Il magazine Time ha pubblicato un sondaggio che chiedeva ai lettori di votare la parola più brutta del 2015, perché superata o abusata. Insieme a vari neologismi della lingua inglese come influencer, yaaasssss, literally, bae, om nom nom nom è stata inserita anche la parola “femminista” che è risultata anche quella più votata. La direttrice Nancy Gibbs si è scusata pubblicamente. Sarà bene ricordare che “femminista” non è uno slogan.
Dicembre
Il Sinodo generale della Chiesa d’Inghilterra ha approvato definitivamente una norma (ratificata dal Parlamento inglese e poi dalla regina Elisabetta, capo della chiesa anglicana) che consente alle donne di essere ordinate vescovo: lo scorso 17 dicembre è stata annunciata la prima nomina, si tratta della reverendo Libby Lane.

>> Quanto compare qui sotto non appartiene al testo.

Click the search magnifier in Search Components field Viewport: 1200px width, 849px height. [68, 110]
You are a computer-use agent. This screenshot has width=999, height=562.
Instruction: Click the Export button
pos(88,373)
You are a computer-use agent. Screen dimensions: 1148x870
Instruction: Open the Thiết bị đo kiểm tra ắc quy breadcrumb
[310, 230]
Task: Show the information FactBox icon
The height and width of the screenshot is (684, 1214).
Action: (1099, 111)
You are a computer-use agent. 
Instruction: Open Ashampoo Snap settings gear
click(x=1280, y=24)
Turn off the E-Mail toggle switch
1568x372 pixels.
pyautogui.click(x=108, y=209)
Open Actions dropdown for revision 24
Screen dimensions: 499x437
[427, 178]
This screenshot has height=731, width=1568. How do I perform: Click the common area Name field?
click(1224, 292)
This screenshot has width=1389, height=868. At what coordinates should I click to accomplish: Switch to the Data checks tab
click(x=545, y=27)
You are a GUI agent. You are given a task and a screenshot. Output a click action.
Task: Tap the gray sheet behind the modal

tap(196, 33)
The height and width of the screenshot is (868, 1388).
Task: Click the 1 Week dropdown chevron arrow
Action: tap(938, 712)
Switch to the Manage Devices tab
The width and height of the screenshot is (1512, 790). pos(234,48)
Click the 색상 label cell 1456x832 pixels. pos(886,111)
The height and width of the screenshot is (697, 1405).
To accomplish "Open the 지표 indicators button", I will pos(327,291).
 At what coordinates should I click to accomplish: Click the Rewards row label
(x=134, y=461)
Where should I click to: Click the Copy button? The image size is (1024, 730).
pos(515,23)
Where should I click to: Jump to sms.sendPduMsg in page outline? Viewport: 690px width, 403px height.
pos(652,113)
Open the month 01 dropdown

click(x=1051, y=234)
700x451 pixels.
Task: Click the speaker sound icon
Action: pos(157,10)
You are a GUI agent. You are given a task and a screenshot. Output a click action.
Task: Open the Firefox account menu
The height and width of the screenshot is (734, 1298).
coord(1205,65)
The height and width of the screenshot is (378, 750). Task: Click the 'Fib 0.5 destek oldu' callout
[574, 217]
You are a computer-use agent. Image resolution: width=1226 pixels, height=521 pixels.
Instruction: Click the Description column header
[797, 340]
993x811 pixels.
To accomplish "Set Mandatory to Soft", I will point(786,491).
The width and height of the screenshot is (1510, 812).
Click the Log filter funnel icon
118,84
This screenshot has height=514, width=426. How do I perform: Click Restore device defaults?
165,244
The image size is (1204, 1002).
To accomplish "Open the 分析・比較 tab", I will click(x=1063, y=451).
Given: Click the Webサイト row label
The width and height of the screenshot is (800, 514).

Accuse contro Cosby circolavano da anni: i media hanno cominciato a preoccuparsene e molte donne a prendere parola. Da tutta questa storia è nato un dibattito molto interessante sul perché sia così difficile credere a una donna che denuncia una violenza sessuale (qui, qui e qui, qualche articolo che vale la pena leggere).
* sì, uso il plurale femminile perché le cose che racconto le ho condivise, soprattutto, con le mie compagne di viaggio (accanto a me, qui, o su internet). E tanti auguri a tutte e tutti.